▶ _WORK TO BE COMPLETED_: Rewrite the entries from their first line through the line containing "Task: Click on" as a Markdown table with the columns Row and Line. Number each row and omit blank lines.

[Pixel coordinate grounding data]
=== Begin Enclosure ===

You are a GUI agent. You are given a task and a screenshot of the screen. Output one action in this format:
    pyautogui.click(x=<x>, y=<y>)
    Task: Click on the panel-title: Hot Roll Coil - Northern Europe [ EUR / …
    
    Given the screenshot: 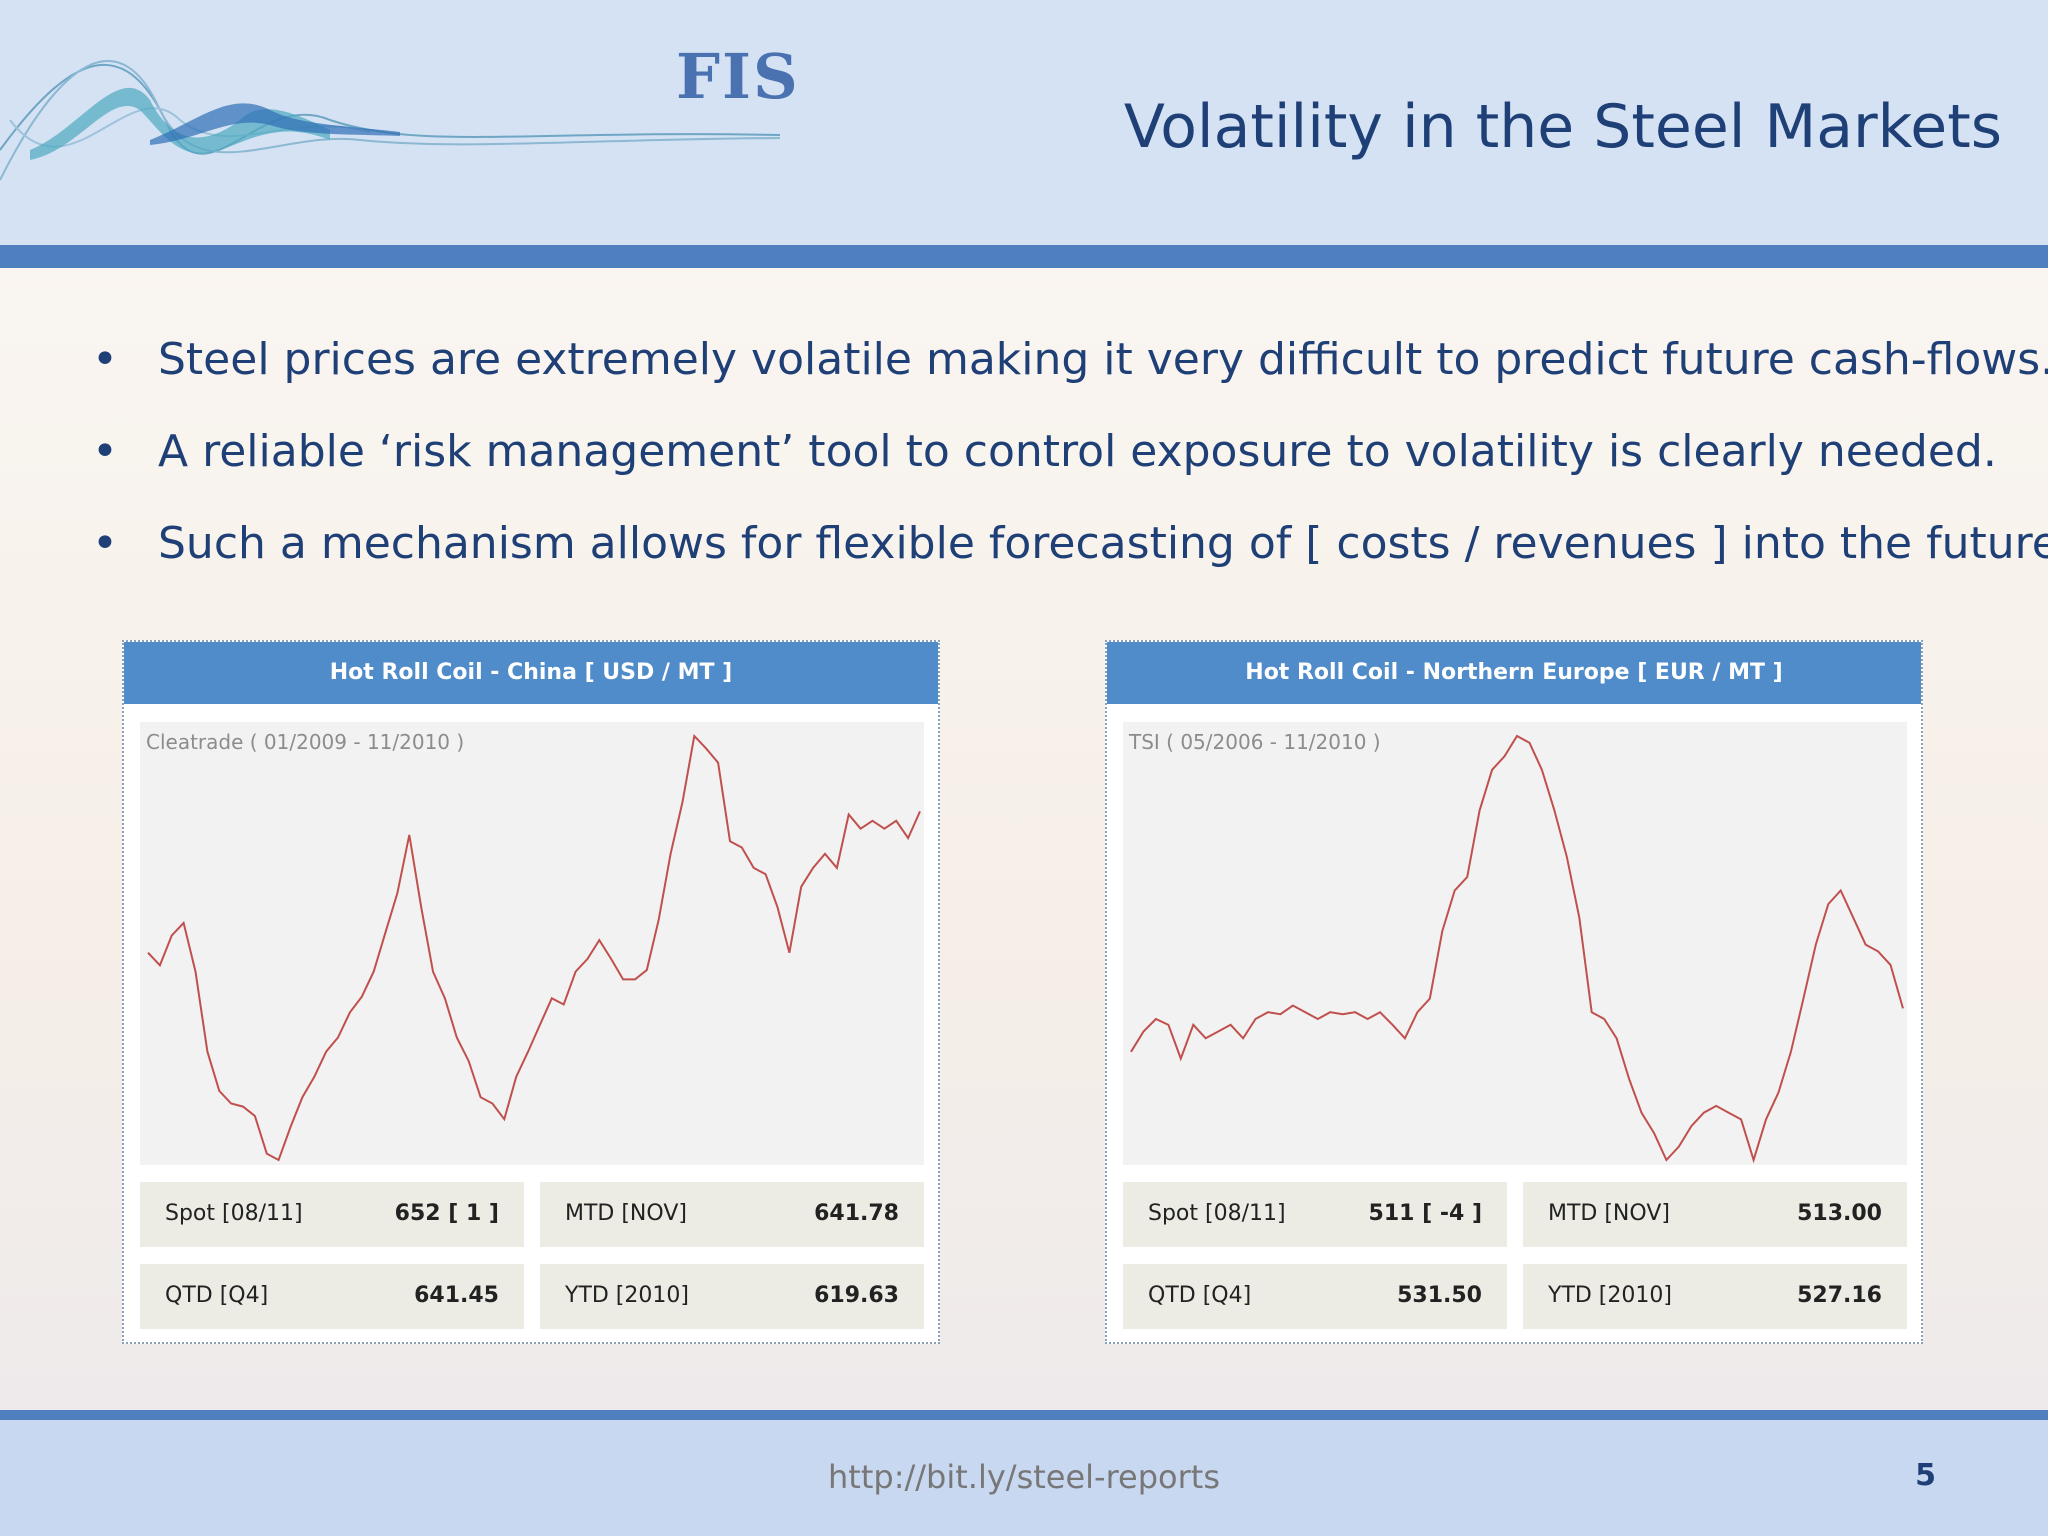 What is the action you would take?
    pyautogui.click(x=1514, y=673)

=== End Enclosure ===

▶ _RESULT_:
| Row | Line |
|---|---|
| 1 | You are a GUI agent. You are given a task and a screenshot of the screen. Output one action in this format: |
| 2 |     pyautogui.click(x=<x>, y=<y>) |
| 3 |     Task: Click on the panel-title: Hot Roll Coil - Northern Europe [ EUR / … |